Почти вся группа "Мышьяк" оставила свои "пальчики" на дверных ручках в его квартире. Но самый подозрительный отпечаток -- всей пятерни -- эксперт снял с подоконника на кухне. Создавалось ощущение, что человек, их оставивший, оперся на руку, чтобы высунуться из окна и разглядеть что-то внизу. Отпечатки принадлежали барабанщику Андрею Малько. В паре с курткой они рождали уже что-то неприятное.
-- Малько... Малько... -- не отнимая от глаз бинокль, под нос пробурчал Тимаков и качнул чубом, по которому косо, будто партизанская нашивка на папахе, лежала холодная седина. -- Это не тот, что с бородищей?
-- Да. У него еще волосы почти по плечам лежат. Как у попа.
-- И лысый?
-- Да, практически лысый.
-- Рановато для двадцати семи лет.
-- Согласен.
Сотемский потрогал свою макушку. На ней уже проступила прогалиной свежая плешь, но вид в зеркальце заднего вида успокоил его. Надо лбом все еще висел темный чуб и делал лицо моложе. Сотемский представил, что чуба нет, и тогда его широконосое, бугристое лицо постарело лет на десять.
-- Не нравится мне это, -- оборвал его мысли Тимаков.
-- Почему? -- посмотрел на уходящего по тротуару парня Сотемский.
Это был уже третий клиент за полчаса, которому Тимаков дал уйти. Может, он ожидал, что под окошко подбредет какой-нибудь крутой дядя? Но такие по улицам не шляются. Им, что надо, домой приносят.
-- Что-то здесь не то, -- упрямо сжал губы Тимаков. -- Седых доложил, что Кравцова на редкость наблюдательна. На второй встрече она даже зарисовала фасоны курток. Та, что на Малько, идеально совпала с ее рисунком. Полосы кожи, прострочки, даже форма воротника. Но почему она тогда не заметила его волосищи. А?
-- Вы думаете, Станислав Петрович, это был не Малько?
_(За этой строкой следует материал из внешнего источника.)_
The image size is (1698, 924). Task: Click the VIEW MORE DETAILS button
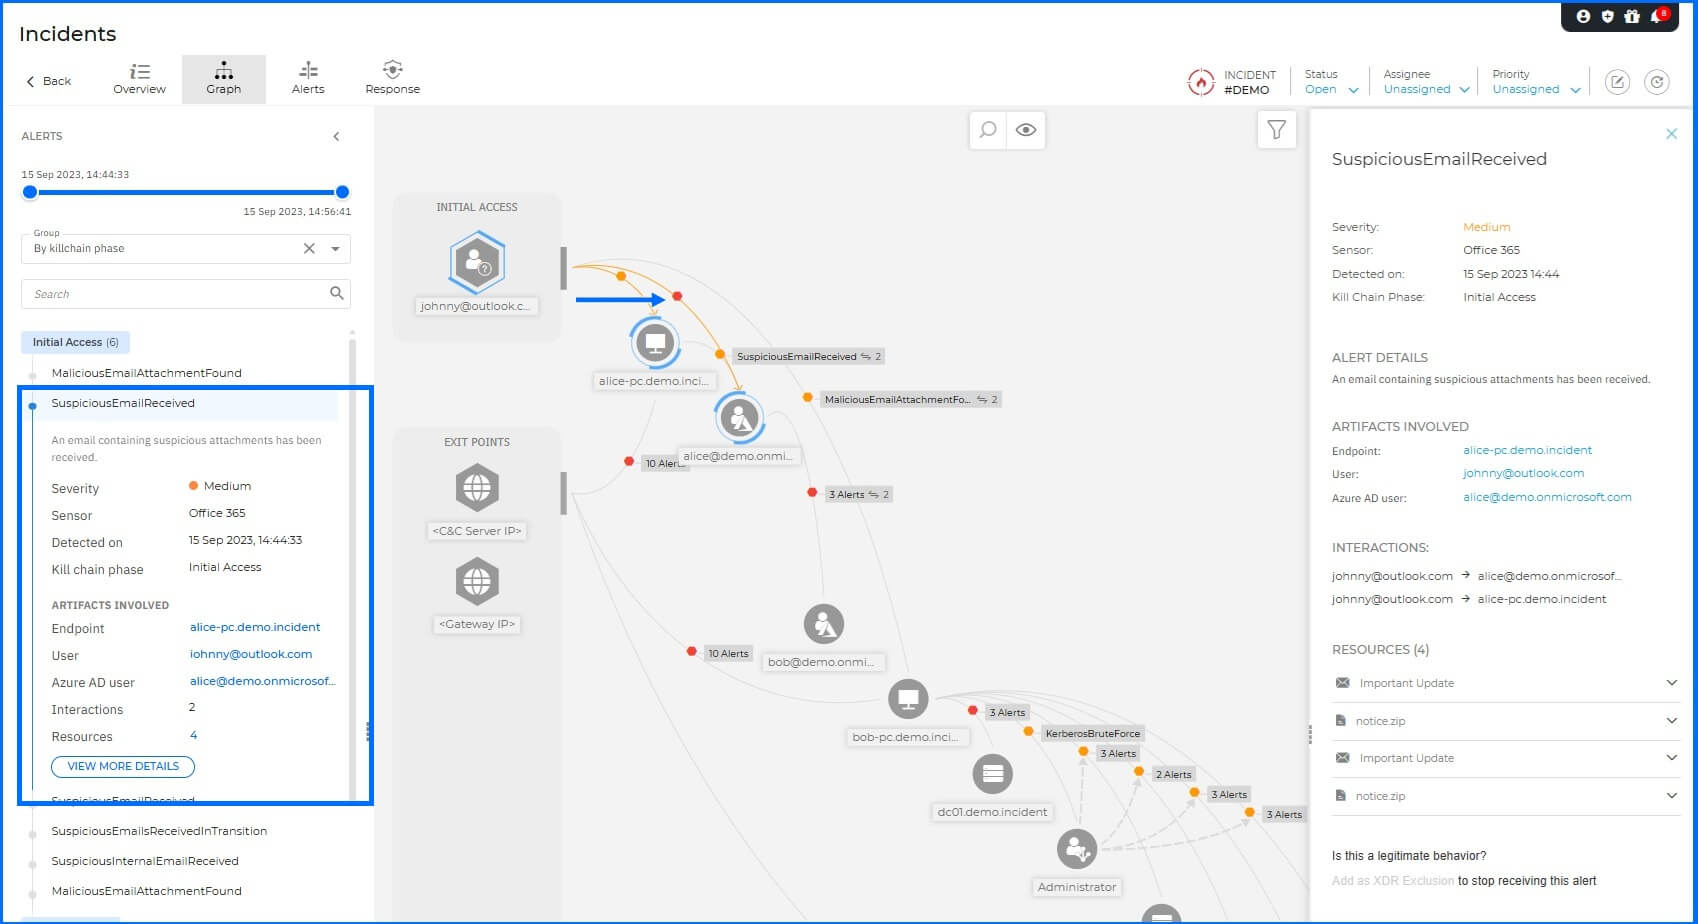(x=122, y=766)
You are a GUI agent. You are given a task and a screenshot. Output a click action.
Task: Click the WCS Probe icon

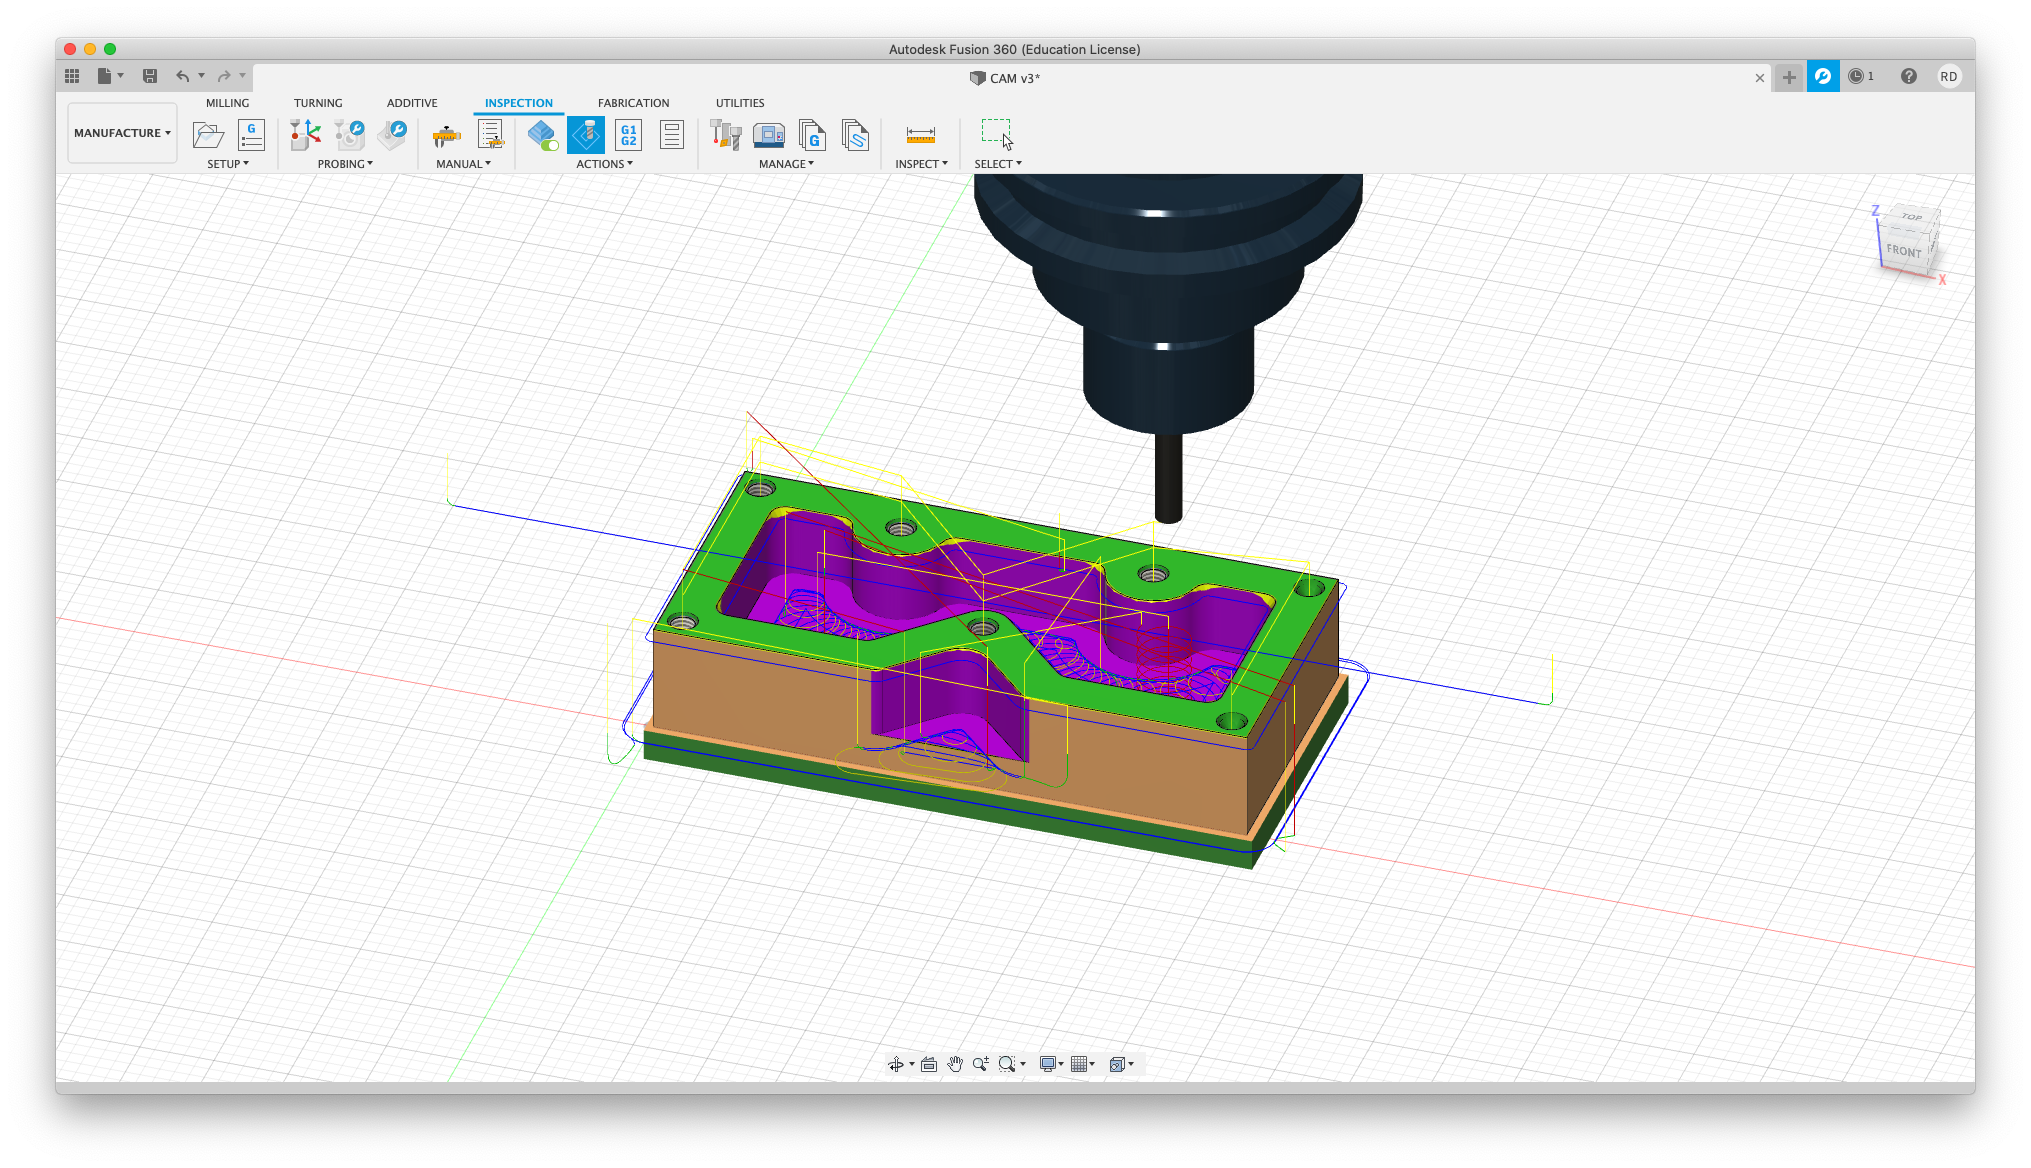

-- Я не думаю. Я рассуждаю. Вот скажи, заметил бы ты воротник куртки у человека с такими поповскими волосищами?
Взглядом Сотемский отыскал удаляющуюся фигурку парня. Его почти наголо обритый затылок смотрелся по-детски жалко и беспомощно. Воротник с такого расстояния был вовсе не виден.
-- А если он схватил волосы на затылке резинкой? -- выпалил Сотемский.
-- Резинкой?
-- Да, резинкой! Сейчас так модно делать у звезд эстрады.
Лицо у Тимакова сразу стало скучным и серым. Бинокль опять заплясал на коленке, будто его било током именно от этой коленки.
-- Возможно, -- хмуро сказал Тимаков.
Чувствовалось, что внутренне он все-таки не согласился со своим замом. Но внутреннее было важнее внешнего, и он никак не мог сдать этот рубеж.
-- Подождем сообщений от Башлыкова, -- доверил он эту душевную борьбу будущему. -- Кстати, как он там?
-- Не жалуется, -- ответил Сотемский и удивленно посмотрел на кирпичную стену здания.
Под нею теперь стоял совсем сопливый мальчишка. Лет двенадцать, не больше. Во вскинутых к глазам линзах бинокля четко вырисовывалась бумажка в пятьдесят тысяч. Худенькие посиневшие пальчики свернули ее в трубочку, обвязали концом веревки и еле ощутимо дернули за нее. С такой силой шпагат мог качнуть и ветер, но наверху, видимо, различали ветер и даже такое комариное движение. Банкнота поплыла вверх, грустно покачиваясь на весу.
-- Группа захвата пошла! -- крикнул во вскинутую к губам рацию Тимаков.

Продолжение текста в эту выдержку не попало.